Thursday, December 09, 2004

The Moon of Ennui


As we watch children develop, we can see that they each become many beings while they go through various stages of physical, emotional, mental and spiritual development.

That is true of all of us of course, and hopefully, we will continue to develop as long as we live.

It is clearly apparent that we are physical beings, for we can see, feel, touch, hear, smell sometimes, and even taste those bodies. It takes a physical body to know one.

So too, with our mental and emotional bodies. We all know about our minds and emotions, and we hear about them a lot; especially in books, movies and on TV. In fact, our minds and emotions tend to get intertwined and become undifferentiated, which is very bad for both, because they really don’t go together very well at all; together they form a bad melting pot which mixes and combines Thomas Jeffersons and Martin Luther Kings and comes out with Archie Bunkers and Phil Donohues.

And then, there is the spiritual body. We know we have one of those too, it’s just harder to pin the spirit down. Especially in our world today. Churches really don’t do it very well. Mostly they generally either aim for the mind or the emotions, or worse yet, both. Spirit needs spirit food to grow, and spirit practices to perform, and when your spirit is a “child of God”, caught in the cage of the church, it can’t grow up. You may have to “become as a child” to contact your spirit, but any true spiritual organization will be one which develops spiritual adults.

Back to the bodies for a moment, each body seems to resemble a world within itself. It has many organs and chemical components and many other constituent parts: heart and brain, liver and lungs, skin, and then blood and bones, even hair and nails. The organs of our body, we are told, are each a virtual continent in itself, afloat in a great sea of germs and bacteria and plasma and breath. From this point of view, our our bodies then might seem to be resemble a planet.

What then about the mind? Might it not seem to be more reminiscent of a solar system? A mind, resembling our sun with its own captured planets: Reason, Memory, Imagination, Will, Desire, Intellect and others, and each planet pulls and is pulled by its own moons, each in themselves planets, or mind-things that never fully developed: Call them Fantasy, Nightmare, Pleasure, Ennui, Logic, Yugan, Fancy, Pity, Ego, Whimsy, Caprice, Impulse and perhaps others.

And the emotions roll across these planets and moons like great seas: Pacific, of course, and Anger, Passion, Indifference, Forsaken, Envy, and they swell and race through many Gulfs of Fear and Isthmus of Intimidation, washing into great basins of Patience, Happiness, Confusion, and so swirl in and withdraw across the face of each planet and even some of the moons.

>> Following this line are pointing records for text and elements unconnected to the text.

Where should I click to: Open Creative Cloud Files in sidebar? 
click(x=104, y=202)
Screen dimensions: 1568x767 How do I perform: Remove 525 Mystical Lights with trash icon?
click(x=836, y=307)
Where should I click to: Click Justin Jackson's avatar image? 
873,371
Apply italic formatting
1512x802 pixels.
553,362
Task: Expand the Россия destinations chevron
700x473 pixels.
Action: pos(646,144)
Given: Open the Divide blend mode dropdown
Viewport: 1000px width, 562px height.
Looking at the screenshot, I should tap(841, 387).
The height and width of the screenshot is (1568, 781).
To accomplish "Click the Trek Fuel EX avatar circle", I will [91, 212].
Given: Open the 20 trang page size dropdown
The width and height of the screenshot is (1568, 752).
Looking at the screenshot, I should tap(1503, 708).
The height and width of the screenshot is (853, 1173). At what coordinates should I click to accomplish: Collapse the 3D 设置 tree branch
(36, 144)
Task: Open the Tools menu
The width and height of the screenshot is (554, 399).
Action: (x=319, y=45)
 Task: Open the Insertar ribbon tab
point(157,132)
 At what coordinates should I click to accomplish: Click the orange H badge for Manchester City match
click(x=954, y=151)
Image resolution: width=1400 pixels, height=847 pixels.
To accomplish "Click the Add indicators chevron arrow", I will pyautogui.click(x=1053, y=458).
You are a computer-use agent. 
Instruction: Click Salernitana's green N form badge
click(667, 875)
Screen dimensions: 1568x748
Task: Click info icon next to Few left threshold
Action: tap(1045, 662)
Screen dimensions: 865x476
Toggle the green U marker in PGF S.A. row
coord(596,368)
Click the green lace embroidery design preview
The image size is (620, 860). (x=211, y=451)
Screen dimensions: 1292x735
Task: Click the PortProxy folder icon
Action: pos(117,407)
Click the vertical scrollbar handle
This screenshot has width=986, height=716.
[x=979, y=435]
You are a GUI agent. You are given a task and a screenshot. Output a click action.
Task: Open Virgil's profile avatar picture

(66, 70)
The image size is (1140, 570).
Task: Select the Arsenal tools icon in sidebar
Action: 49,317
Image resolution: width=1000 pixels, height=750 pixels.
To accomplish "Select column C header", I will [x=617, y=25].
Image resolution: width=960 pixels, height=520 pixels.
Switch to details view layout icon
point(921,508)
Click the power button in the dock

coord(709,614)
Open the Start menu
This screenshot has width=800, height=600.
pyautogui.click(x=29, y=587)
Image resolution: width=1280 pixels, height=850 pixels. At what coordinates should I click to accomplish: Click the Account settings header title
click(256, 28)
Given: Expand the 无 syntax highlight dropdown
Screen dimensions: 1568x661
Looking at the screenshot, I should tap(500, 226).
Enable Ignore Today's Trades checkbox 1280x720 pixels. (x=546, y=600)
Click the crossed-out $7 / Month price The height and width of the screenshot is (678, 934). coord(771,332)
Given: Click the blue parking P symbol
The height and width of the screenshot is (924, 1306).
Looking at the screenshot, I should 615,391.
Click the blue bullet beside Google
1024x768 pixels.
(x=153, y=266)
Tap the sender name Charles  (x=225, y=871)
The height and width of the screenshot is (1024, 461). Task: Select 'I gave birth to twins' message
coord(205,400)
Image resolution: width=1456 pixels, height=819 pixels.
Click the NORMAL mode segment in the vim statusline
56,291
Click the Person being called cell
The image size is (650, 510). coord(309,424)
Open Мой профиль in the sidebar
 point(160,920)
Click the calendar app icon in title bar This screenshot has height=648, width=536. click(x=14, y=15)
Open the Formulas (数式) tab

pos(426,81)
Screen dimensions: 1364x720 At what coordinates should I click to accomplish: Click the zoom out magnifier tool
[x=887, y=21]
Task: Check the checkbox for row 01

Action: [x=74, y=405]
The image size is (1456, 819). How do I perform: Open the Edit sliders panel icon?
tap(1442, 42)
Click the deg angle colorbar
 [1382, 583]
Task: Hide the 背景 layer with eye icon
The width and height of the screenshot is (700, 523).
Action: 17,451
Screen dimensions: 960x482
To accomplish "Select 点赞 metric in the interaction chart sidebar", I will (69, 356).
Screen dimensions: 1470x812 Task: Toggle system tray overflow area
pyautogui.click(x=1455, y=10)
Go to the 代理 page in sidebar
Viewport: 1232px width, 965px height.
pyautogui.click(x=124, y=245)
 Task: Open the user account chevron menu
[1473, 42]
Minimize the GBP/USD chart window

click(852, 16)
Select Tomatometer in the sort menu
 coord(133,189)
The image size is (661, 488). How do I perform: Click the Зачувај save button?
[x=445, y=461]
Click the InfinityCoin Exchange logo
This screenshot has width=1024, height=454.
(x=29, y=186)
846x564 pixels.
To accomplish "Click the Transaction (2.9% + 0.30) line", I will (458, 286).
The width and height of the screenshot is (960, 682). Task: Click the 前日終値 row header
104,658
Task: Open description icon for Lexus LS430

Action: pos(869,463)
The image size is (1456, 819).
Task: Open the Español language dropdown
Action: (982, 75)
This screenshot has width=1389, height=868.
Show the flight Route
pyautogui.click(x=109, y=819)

But then, what about spirit? Child of God, or child of the church? Well, first of all, the spirit is free. It is beholden to no mind, no body, no emotion; not a part of any universe, not associated with any thing or event, not a part of any church, temple synagogue or mosque. Not a resident of any heaven, not aware of any hell, Spirit is life, it is love, it is what we might call God. And it is our own true nature, as it is also the true nature of the mountain or sunrise, but still more than that, it is the true nature of the mountain and the sunrise at the same time, also our awareness of the mountain and the sunrise, and the awareness that the mountain and sunrise has of us - of our spirit, that is. Because “our” spirit can only be our awareness of spirit, not spirit itself. In the same way in which archeologists can be aware of bones, shards, and ancient weapons, and from that can be “aware” of the life that they represent, without “seeing” that ancient civilization in its entirety. So too with us, we are “aware” of spirit as it manifests in physical, mental and emotional things and events, but not in itself. Spirit often comes before us as kindness and gentleness, but that is because spirit is aware of what it is aproaching. Spirit is wild, wild like weeds and storms, wild like things you don’t expect; spirit is energy.